→ **RECORDS FOR PROCESSING**:
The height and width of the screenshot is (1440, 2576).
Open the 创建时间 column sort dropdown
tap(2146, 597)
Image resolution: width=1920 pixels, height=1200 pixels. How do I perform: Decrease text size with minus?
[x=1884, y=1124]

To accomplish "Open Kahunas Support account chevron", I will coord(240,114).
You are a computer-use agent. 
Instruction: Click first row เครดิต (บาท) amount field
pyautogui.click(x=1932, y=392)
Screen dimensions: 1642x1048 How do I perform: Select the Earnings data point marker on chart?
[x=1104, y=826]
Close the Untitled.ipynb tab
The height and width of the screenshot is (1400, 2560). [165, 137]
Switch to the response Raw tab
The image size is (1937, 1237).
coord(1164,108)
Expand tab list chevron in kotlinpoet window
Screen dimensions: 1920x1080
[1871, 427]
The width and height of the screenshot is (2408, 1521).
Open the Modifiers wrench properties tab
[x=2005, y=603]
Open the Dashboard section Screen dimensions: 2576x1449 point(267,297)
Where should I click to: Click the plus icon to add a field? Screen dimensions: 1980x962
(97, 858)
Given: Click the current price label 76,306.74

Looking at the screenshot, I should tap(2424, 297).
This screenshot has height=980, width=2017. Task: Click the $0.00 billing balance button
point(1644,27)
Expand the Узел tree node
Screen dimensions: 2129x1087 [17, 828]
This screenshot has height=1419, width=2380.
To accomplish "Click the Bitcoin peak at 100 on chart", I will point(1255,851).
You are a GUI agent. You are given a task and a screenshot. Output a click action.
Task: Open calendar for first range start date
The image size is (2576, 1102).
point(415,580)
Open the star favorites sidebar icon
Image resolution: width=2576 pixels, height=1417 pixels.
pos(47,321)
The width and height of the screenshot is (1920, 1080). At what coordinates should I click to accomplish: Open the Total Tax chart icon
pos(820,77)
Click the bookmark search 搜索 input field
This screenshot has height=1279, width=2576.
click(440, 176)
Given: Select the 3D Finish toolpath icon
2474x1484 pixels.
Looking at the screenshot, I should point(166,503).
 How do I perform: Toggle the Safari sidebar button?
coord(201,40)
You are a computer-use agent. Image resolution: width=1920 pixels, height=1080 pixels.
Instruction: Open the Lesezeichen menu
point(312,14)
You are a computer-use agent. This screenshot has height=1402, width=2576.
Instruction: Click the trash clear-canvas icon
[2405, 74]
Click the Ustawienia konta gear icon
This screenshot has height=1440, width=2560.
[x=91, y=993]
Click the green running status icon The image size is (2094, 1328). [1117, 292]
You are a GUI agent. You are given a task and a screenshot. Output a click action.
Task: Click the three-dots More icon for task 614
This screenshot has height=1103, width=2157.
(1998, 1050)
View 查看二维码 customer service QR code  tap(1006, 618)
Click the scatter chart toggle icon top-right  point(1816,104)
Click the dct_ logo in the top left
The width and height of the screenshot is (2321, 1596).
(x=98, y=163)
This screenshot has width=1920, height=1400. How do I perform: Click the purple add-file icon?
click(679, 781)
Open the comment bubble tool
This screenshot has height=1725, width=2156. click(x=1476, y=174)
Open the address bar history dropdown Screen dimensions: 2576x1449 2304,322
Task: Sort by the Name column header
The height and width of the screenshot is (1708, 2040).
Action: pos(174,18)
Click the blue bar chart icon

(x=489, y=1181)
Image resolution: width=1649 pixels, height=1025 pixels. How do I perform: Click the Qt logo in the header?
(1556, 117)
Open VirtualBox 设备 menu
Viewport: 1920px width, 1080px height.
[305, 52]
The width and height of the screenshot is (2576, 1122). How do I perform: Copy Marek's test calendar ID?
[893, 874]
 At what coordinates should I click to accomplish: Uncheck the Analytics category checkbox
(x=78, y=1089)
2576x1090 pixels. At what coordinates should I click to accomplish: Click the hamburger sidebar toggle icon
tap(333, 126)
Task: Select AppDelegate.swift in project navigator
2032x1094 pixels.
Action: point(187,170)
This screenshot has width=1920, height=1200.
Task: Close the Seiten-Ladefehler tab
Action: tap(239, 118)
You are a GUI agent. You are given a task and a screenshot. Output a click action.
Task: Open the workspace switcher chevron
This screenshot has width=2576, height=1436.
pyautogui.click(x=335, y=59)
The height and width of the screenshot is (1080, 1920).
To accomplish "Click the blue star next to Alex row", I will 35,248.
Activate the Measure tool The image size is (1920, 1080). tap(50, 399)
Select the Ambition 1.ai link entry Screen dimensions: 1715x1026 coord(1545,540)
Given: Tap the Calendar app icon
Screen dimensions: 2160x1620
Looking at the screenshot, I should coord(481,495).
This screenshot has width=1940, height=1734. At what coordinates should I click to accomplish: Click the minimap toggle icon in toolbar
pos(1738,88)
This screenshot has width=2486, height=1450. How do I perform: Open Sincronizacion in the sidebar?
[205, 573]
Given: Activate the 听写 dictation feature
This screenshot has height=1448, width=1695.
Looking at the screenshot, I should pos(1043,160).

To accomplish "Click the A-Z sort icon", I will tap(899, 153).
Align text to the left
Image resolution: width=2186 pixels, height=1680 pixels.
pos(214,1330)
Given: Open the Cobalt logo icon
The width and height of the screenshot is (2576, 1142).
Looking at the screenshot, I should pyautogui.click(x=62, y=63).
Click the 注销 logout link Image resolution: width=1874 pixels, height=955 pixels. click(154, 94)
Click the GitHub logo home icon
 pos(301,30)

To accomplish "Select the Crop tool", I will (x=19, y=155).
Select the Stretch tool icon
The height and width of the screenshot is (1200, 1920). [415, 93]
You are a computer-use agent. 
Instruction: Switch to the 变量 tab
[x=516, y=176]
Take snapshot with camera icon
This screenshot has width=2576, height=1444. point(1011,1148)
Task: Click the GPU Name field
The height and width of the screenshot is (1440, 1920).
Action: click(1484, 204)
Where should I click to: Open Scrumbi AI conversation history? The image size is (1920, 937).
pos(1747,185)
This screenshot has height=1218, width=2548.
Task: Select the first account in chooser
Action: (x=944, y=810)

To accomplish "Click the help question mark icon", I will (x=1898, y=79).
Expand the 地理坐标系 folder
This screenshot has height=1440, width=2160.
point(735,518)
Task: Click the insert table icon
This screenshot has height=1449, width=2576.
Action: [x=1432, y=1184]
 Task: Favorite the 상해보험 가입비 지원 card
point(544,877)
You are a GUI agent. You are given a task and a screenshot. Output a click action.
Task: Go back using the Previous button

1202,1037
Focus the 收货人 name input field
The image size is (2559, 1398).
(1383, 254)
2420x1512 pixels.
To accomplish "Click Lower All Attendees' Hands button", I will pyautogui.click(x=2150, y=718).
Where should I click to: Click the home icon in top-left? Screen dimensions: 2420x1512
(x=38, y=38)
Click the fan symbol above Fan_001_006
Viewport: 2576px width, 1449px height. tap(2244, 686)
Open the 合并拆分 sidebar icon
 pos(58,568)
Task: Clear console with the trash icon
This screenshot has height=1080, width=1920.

→ **ASSIGNMENT**: Above are the records; from them, give again exactly the lines from the one containing "Task: Click the three-dots" through the one containing "Click the dct_ logo in the top left", both included.

→ **EXERCISE ANSWER**:
Task: Click the three-dots More icon for task 614
This screenshot has height=1103, width=2157.
(1998, 1050)
View 查看二维码 customer service QR code  tap(1006, 618)
Click the scatter chart toggle icon top-right  point(1816,104)
Click the dct_ logo in the top left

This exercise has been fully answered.